:: ИСХОДНЫЙ ТЕКСТ

Давайте просто скажем себе честно, что идёт война либеральной части гражданского общества с клерикальной реакцией и с потаканием ей со стороны государства, и что статус собора только предлог для неё. Хотя и существенно важный. Точно также каким было дело Менахема-Менделя Бейлиса 104 года назад или дело капитана Альфреда Дрейфуса 119 лет назад...
В современной России эта война длится уже 13 лет — с того момента, когда по депутатскому запросу некоего "христианского демократа" А. Чуева Генеральному прокурору В. Устинову началось следствие по делу о выставке "Осторожно, религия!", проходившей в Музее имени Андрея Сахарова (подсудимые — тогдашний директор музея Ю. Самодуров и сотрудница музея Л. Василовская приговорены к штрафу, художница А. Альчук — оправдана и затем погибла в Германии).
Но поскольку эта битва за собор сильно отдалена от других сражений, например, от суда по второму делу о выставке в сахаровском музее ("Запретное искусство-2006" — подсудимые — Ю. Самодуров и А. Ерофеев приговорены к штрафу, попечители музея вынуждают Самодурова уволиться, с ним уходит часть сотрудников, включая Василовскую), то назовём её войной. Войной за Исаакий, Исаакиевской войной...

::::
:: ИСХОДНЫЕ ДАННЫЕ

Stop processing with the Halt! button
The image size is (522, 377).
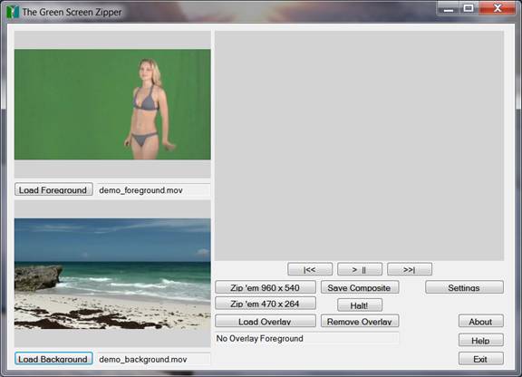click(x=360, y=305)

::::

- ЗАДАНИЕ 1
Сколько лет, согласно тексту о войне за Исаакий, эта война уже длится в современной России?
- ЗАДАНИЕ 2
Допишите текст о войне за Исаакий, начиная сразу после его последней фразы.
Строки здесь не понадобятся.

- ОТВЕТ К ЗАДАНИЮ 1
13 лет.

- ОТВЕТ К ЗАДАНИЮ 2
Сперва я хочу затронуть не символический вопрос этой схватки, для который символы — самое главное, как неквашенная гостия католиков при расколе с православными (для греческой церкви слишком напоминало мацу) или протестантское причастие для мирян под обоими видами, лишающее духовенство статуса особого сословия. Исаакий был государственным. Но множество храмов строила власть и передавала церкви. Мечети строили султаны и ханы (государство). Это ведь только в западносредневековом обществе церковь была мощнее и влиятельнее аристократии и могла строить соборы. Исаакий не передали церкви совсем только потому, что собор — памятник под защитой ЮНЕСКО, а таковым полагается быть государственными. Поэтому и устроили хитрый трюк с полувековым трастом. Но это первое существенное нарушение, потому что госсобственность предполагает государственные гарантии сохранности и в некоей степени идеологической нейтральности. Передача на 49 лет собора в эксплуатацию Московской патриархии фактически это отменяет.
Я также не могу возразить против того, что РПЦ, наряду с другими религиозными организациями, получает — в качестве НКО — бюджетную поддержку и налоговые льготы. Если её считают столь важным национальным институтом, то это дело избирателей, согласны ли они на такие траты из федерального и регионального бюджетов.
Причины нынешних стараний РПЦ я понимаю — само существование в Исаакии музея напоминает о 74 годах государственного атеизма и сциентизма. Патриархия же всё время старается доказать, что это Аллах, Всемилостивейший и Милосердный, "не может сделать бывшее не бывшим", а она же способна впихнуть страну в 1916 (или 1906, а лучше — вообще в 1896 год). РПЦ столкнулась с очень неприятным для себя фактом — после возвращения русской церкви в истеблишмент 29 лет назад число воцерковленного населения остаётся социокультурной константой с показателем менее 5%.
Православность — это фактор русской национальной идентичности, особенно контрастный при соседстве с исламом и конфронтации с западом. Идейное влияние церкви на социально-политические вопросы как раз и равно 5%-поддержке, например, в вопросах об абортах, разводах, контрацепции и романах Дэна Брауна и их экранизаций. Другое дело, что Моспатриархия в вопросах о смертной казни и культе милитаризма подравнивается под позиции самых реакционных кругов, а высший круг чиновников и парламентские партии подравниваются на неё.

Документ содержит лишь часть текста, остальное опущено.